PROBLEM TO WORK ON:
Tally every line in the data that has the word "computer" and report only the total.

(Pixel coordinate grounding data)
· · · · · · ·
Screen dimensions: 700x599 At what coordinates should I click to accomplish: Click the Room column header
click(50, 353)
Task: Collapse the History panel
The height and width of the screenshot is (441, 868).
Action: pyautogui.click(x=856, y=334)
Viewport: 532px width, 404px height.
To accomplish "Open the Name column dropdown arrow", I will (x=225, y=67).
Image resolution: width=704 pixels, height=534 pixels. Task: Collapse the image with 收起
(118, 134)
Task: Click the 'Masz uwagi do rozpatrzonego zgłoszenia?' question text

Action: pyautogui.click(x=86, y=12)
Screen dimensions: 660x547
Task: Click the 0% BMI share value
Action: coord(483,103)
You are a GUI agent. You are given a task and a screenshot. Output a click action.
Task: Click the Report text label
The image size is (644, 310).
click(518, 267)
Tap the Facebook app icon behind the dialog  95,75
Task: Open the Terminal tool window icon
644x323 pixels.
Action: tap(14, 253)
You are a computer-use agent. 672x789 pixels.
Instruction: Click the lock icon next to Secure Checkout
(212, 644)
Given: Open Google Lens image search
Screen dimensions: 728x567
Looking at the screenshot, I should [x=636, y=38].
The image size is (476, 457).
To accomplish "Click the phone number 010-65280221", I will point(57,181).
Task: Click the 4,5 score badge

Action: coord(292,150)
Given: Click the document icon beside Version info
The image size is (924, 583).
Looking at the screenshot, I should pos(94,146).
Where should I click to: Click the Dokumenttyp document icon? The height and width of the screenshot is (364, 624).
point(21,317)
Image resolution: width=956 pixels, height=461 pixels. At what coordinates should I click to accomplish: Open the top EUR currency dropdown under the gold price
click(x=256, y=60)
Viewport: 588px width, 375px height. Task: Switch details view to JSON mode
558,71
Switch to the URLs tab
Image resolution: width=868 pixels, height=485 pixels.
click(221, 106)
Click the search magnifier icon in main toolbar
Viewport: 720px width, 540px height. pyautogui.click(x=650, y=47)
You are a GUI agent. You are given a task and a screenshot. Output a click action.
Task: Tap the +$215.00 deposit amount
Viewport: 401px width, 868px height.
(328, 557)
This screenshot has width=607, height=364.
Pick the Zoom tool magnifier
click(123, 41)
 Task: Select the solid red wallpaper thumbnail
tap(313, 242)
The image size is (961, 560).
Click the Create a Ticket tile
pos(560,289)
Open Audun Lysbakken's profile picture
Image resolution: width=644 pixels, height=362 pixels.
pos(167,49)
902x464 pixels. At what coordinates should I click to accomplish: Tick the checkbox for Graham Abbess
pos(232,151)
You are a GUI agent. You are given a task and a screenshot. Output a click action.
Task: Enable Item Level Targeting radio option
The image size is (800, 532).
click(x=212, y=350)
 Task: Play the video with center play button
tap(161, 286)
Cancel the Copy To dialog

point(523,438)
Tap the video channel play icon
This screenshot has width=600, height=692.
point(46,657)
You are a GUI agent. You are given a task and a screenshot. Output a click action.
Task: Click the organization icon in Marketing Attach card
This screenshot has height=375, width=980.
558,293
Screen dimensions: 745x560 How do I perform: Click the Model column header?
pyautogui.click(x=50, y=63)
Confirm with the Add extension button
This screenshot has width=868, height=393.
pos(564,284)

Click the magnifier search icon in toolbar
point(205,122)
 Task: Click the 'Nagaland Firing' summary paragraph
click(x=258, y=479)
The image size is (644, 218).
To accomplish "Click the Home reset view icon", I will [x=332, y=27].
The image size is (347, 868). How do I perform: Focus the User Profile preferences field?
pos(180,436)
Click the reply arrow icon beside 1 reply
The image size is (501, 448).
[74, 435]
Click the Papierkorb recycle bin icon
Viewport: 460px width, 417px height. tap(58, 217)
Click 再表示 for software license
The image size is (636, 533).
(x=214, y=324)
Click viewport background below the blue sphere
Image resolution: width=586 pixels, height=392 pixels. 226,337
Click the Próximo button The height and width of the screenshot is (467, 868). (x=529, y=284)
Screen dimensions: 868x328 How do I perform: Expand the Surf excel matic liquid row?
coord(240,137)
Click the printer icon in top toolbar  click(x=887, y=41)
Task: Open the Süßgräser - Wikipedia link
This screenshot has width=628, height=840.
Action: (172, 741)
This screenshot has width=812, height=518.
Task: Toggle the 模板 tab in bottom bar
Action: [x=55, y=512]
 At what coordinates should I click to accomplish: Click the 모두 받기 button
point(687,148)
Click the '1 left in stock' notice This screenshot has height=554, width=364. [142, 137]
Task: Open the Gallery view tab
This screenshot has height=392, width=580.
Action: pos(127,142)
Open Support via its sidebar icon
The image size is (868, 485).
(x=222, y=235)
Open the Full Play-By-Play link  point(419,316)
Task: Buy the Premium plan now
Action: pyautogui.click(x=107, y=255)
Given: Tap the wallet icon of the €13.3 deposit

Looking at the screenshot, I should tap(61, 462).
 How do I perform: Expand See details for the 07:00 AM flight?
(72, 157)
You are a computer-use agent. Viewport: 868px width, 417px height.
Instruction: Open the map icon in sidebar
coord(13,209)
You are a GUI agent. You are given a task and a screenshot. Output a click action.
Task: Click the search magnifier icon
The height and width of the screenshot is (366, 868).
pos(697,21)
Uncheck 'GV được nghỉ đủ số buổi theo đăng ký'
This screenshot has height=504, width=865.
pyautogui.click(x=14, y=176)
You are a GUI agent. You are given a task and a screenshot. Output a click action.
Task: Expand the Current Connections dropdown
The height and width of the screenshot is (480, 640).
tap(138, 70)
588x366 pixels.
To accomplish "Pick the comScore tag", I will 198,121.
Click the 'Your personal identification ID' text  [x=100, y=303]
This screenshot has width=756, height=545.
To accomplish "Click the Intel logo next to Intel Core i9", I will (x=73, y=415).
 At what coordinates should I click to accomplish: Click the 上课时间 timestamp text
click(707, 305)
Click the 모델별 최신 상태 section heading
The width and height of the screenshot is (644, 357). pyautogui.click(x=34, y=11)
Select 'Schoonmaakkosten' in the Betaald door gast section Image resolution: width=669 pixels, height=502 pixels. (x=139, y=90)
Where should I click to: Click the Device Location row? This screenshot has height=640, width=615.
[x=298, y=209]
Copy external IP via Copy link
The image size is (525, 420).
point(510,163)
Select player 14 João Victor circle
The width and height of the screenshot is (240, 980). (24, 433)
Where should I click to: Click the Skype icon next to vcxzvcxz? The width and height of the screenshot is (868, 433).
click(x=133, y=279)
· · · · · · ·
SOLUTION TO THE EXERCISE:
2